* [SUPPLIED RECORDS]:
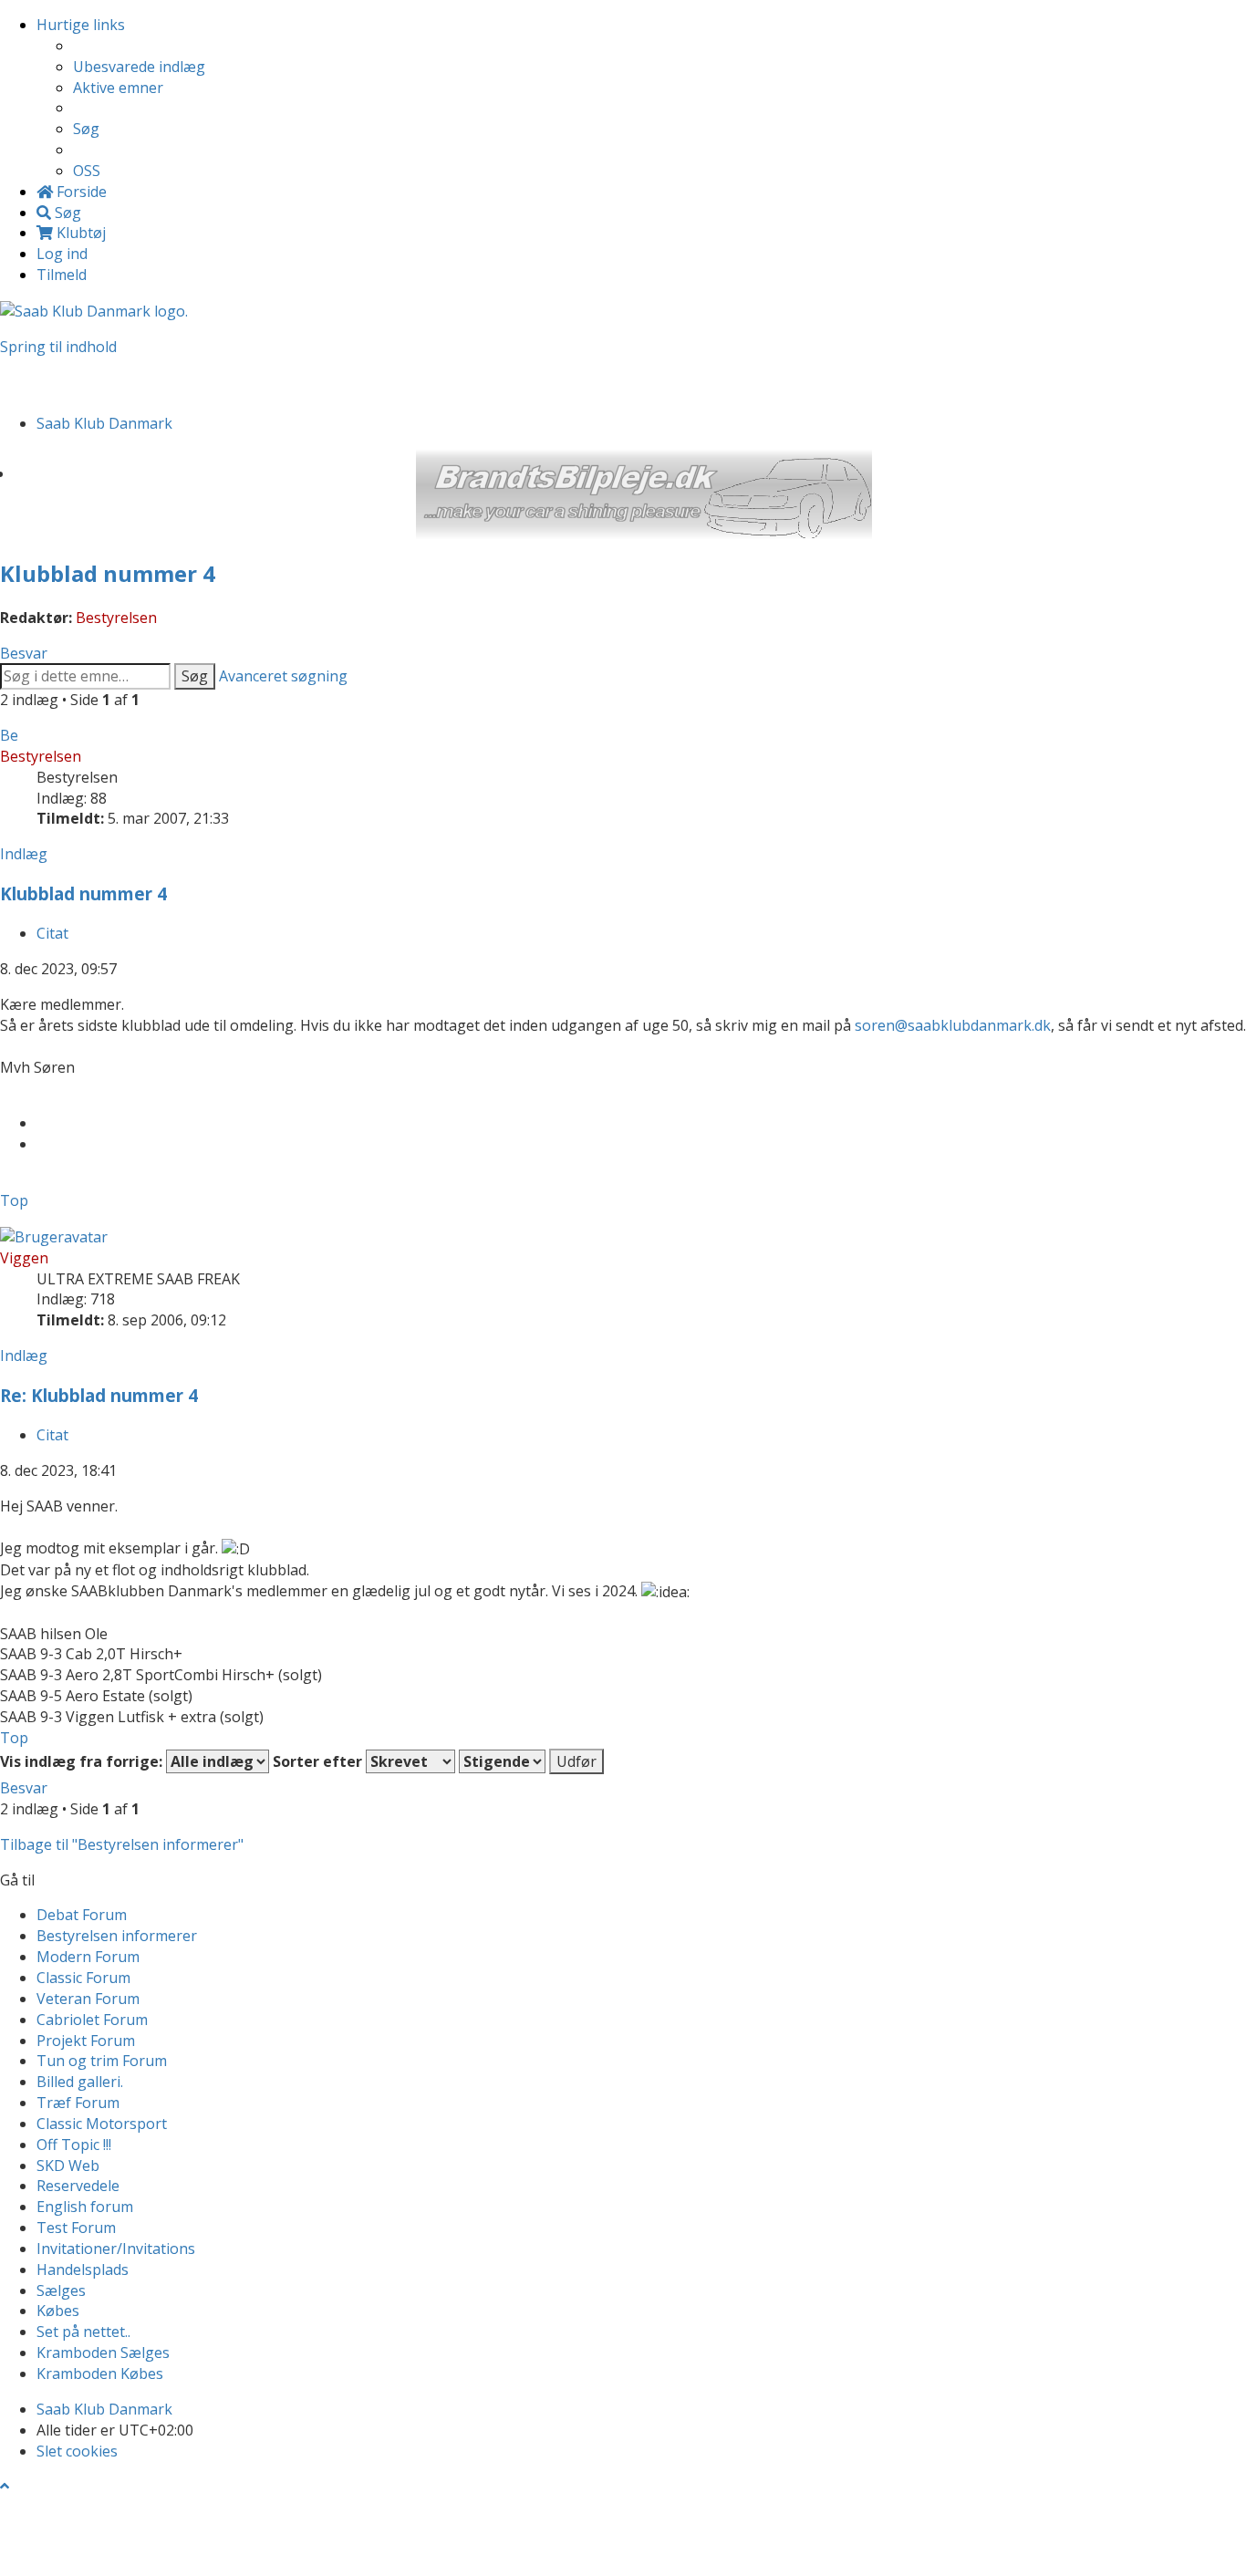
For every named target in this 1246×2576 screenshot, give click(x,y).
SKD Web (67, 2165)
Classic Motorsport (101, 2124)
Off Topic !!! (73, 2145)
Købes (57, 2311)
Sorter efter (319, 1761)
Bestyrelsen (116, 618)
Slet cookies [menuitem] (77, 2451)
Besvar (23, 653)
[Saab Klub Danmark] (94, 310)
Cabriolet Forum (92, 2020)
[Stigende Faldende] (502, 1761)
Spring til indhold (58, 347)
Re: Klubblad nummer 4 (99, 1395)
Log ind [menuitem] (62, 254)
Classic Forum (83, 1978)
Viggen (24, 1258)
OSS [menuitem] (86, 171)
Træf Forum (77, 2103)
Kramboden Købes (99, 2373)
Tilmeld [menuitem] (61, 275)
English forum (84, 2207)
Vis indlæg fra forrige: (83, 1761)
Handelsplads (82, 2269)
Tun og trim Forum (101, 2061)
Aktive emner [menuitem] (118, 88)
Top (14, 1200)
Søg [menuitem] (86, 129)
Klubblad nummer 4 (107, 573)
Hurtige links (80, 25)
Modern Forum (88, 1957)
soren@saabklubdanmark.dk (953, 1025)
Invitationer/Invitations (115, 2248)
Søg (195, 676)
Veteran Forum (88, 1999)
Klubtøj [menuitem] (79, 233)
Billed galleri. (79, 2082)
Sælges (61, 2290)
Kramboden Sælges (103, 2352)
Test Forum (76, 2228)
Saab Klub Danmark (104, 2409)
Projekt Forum (85, 2041)
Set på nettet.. (83, 2332)
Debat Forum (81, 1915)
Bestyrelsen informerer (116, 1936)
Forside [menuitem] (80, 192)
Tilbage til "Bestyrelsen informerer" (122, 1844)
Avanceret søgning (283, 676)
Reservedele (77, 2186)
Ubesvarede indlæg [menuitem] (139, 67)
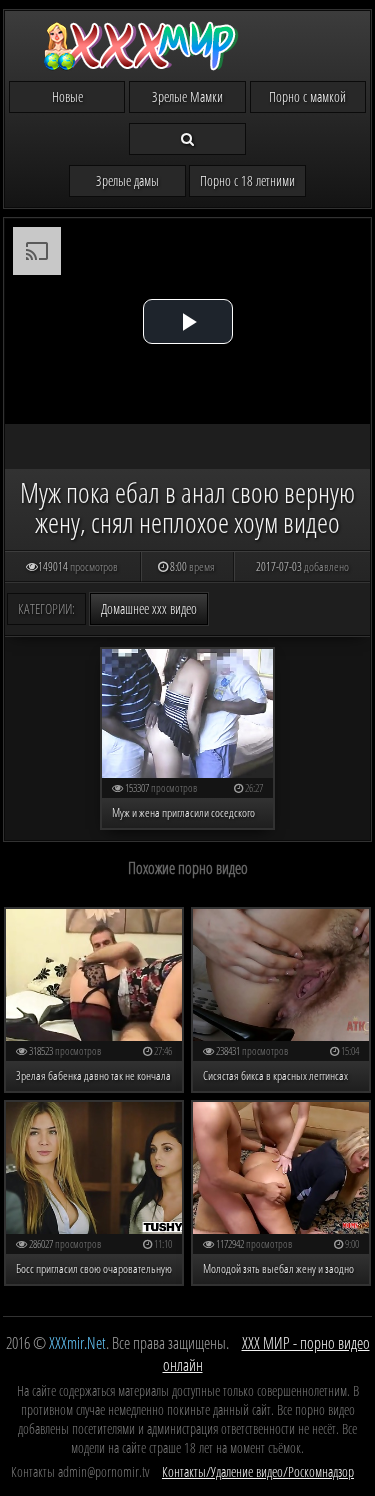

* [WHAT THIS TASK INVOLVES]: For the word "informerer", go through the records and show each line that carries it.

* [REPLY TO THE TASK]:
Bestyrelsen informerer (116, 1936)
Tilbage til "Bestyrelsen informerer" (122, 1844)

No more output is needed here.